España mantiene un porcentaje de trabajadores temporales muy superior a la media de la UE en prácticamente todos los sectores y ocupaciones

La terraza de un restaurante en una playa de Benalmádena (Málaga), vacía a la hora de la comida.
La terraza de un restaurante en una playa de Benalmádena (Málaga), vacía a la hora de la comida.

Este agosto hemos dado con la perfecta serpiente de verano: el turismo. Va con la época como ninguna, es un debate sin fin claro a la vista porque es esencialmente político y, además, es relevante desde muchos puntos de vista. Uno de ellos es el tópico de que España es un “país de camareros”, que se expresa normalmente como firme ejemplo y protesta contra el modelo productivo patrio.

En teoría, nada habría de malo en ser un país de camareros si estos estuviesen bien pagados y contasen con estabilidad laboral y acceso a formación. Ser camarero, cocinero o guía turístico puede ser un trabajo altamente sofisticado y estar bien remunerado. Pero la particularidad española es que incluso los empleados cualificados lo tienen difícil para mantener un buen contrato, sobre todo si son jóvenes.

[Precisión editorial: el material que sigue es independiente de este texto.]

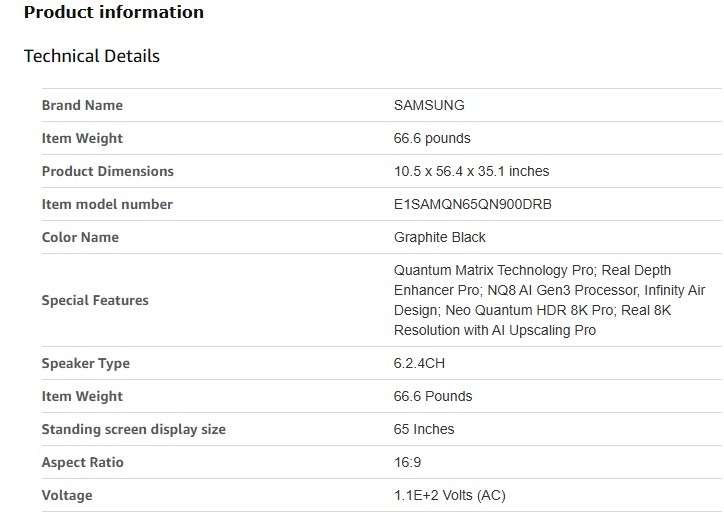The width and height of the screenshot is (724, 523).
Task: Click the Aspect Ratio label
Action: pyautogui.click(x=83, y=462)
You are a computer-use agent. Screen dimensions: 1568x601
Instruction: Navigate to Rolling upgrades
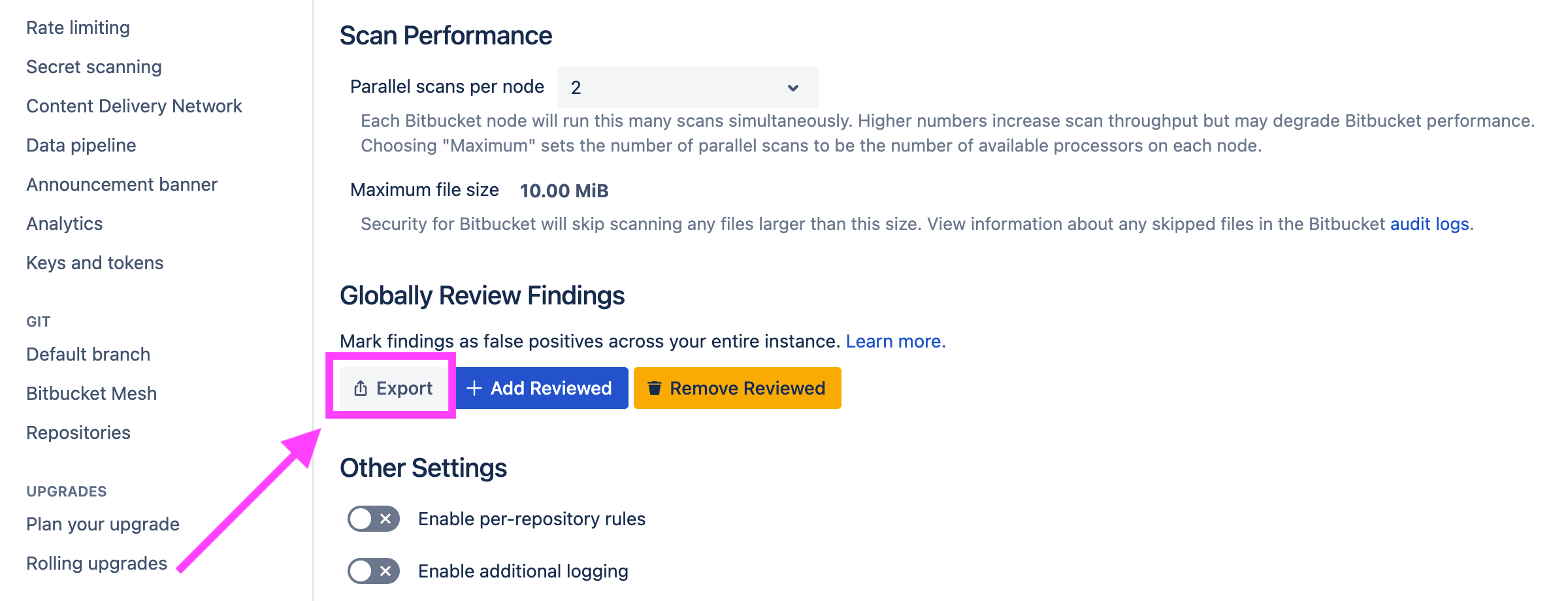[96, 562]
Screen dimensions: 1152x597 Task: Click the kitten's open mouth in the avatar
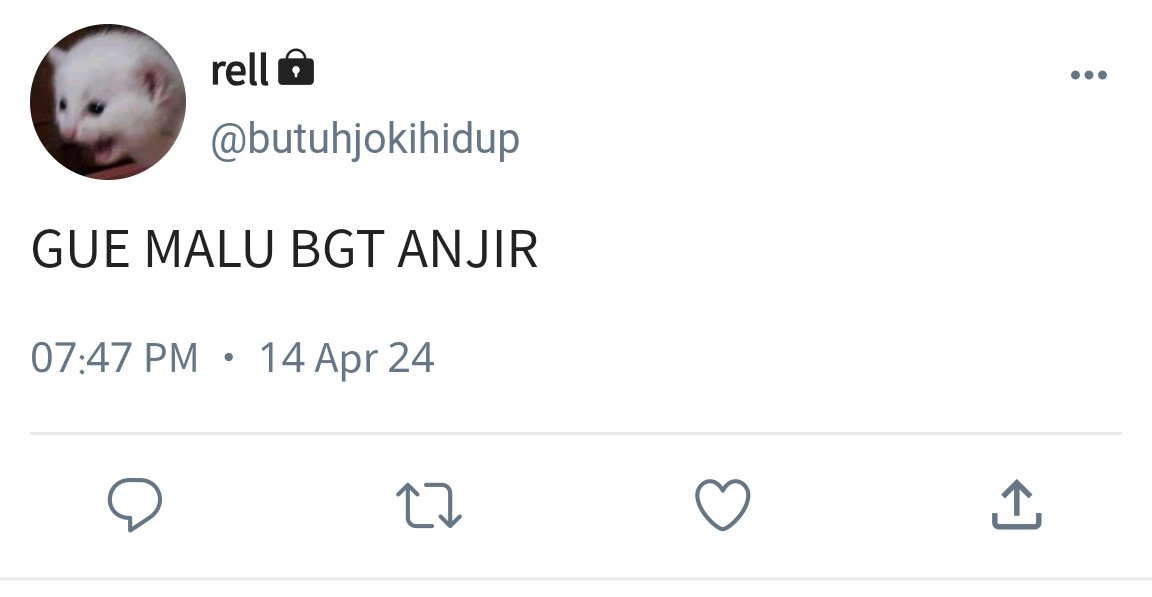click(105, 150)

Al fin y al cabo, España mantiene un porcentaje de trabajadores temporales muy superior a la media de la Unión Europea en prácticamente todos los sectores y ocupaciones. En hostelería y servicios, por supuesto, pero también entre los obreros manuales, el personal administrativo, e incluso militares o directivos. Más que un país de camareros, somos un país de precarios.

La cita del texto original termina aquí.